Key takeaway: Premier League home advantage exists but is at historically low levels. 2024–25 produced the second weakest home advantage season since the league began, beaten only by the no-fans Covid season of 2020–21.
The 33-Season Picture
The chart tells a clear story. Home advantage peaked in 2009–10 at +0.62 goals per match, home teams won 50.8% of matches that season while away teams won only 24.0%. The rolling average held relatively stable through the 2000s before beginning a sustained decline from around 2011 onward. The most recent completed season, 2024–25, sits at just +0.09 - the lowest non-Covid reading in the entire dataset.
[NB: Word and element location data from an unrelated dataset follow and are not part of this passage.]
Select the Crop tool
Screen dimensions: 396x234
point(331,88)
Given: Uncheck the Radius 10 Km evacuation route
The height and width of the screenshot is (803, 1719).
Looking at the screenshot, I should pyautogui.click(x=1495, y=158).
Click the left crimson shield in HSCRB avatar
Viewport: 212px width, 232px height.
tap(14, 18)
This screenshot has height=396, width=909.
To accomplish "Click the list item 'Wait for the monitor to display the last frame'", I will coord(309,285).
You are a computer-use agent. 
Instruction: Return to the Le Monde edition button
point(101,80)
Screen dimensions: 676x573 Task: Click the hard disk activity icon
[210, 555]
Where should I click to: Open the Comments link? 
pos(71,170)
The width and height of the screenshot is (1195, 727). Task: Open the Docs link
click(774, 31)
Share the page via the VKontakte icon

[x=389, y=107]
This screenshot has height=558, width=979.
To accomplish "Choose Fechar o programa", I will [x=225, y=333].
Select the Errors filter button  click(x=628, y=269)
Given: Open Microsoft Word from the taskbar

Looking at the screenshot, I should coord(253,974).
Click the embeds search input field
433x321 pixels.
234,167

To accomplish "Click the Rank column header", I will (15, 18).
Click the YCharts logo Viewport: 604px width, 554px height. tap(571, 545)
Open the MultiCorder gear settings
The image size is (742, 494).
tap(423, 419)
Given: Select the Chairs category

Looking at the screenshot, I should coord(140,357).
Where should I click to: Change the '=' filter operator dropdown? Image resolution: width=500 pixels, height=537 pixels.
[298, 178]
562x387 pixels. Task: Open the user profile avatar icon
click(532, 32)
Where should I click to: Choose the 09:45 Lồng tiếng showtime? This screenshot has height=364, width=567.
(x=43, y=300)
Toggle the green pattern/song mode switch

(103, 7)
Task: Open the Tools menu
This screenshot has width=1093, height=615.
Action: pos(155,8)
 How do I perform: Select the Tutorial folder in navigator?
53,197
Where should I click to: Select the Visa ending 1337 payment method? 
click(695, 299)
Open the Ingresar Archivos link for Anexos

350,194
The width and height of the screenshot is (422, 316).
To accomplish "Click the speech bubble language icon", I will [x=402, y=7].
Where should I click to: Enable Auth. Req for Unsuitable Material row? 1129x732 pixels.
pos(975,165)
The era breakdown makes the scale of the change concrete.
| Era | Matches | Home win % | Draw % | Away win % | Home goals/game | Away goals/game | Goal advantage | Home PPG | Away PPG |
|---|---|---|---|---|---|---|---|---|---|
| 1993–2000 | 2,824 | 45.5% | 28.2% | 26.4% | 1.5 | 1.1 | +0.4 | 1.6 | 1.1 |
| 2000–2010 | 3,800 | 47.2% | 25.7% | 27.1% | 1.5 | 1.1 | +0.4 | 1.7 | 1.1 |
| 2010–2020 | 3,734 | 45.6% | 24.7% | 29.7% | 1.6 | 1.2 | +0.4 | 1.6 | 1.1 |
| 2020–21 Covid | 446 | 39.7% | 21.8% | 38.6% | 1.4 | 1.3 | +0.1 | 1.4 | 1.4 |
| 2021–2026 | 1,869 | 44.2% | 23.6% | 32.2% | 1.6 | 1.3 | +0.3 | 1.6 | 1.2 |
Two eras stand out. The 1990s and 2000s were almost identical, home win rates in the mid-to-high 40s, away teams winning barely more than one match in four, home advantage around +0.42 to +0.42. Then 2010–2020 marked the first meaningful decline, followed by a sharper drop in the current era. In 2021–2026, away teams are winning 32.16% of matches, a figure that would have been extraordinary in the early years of the Premier League.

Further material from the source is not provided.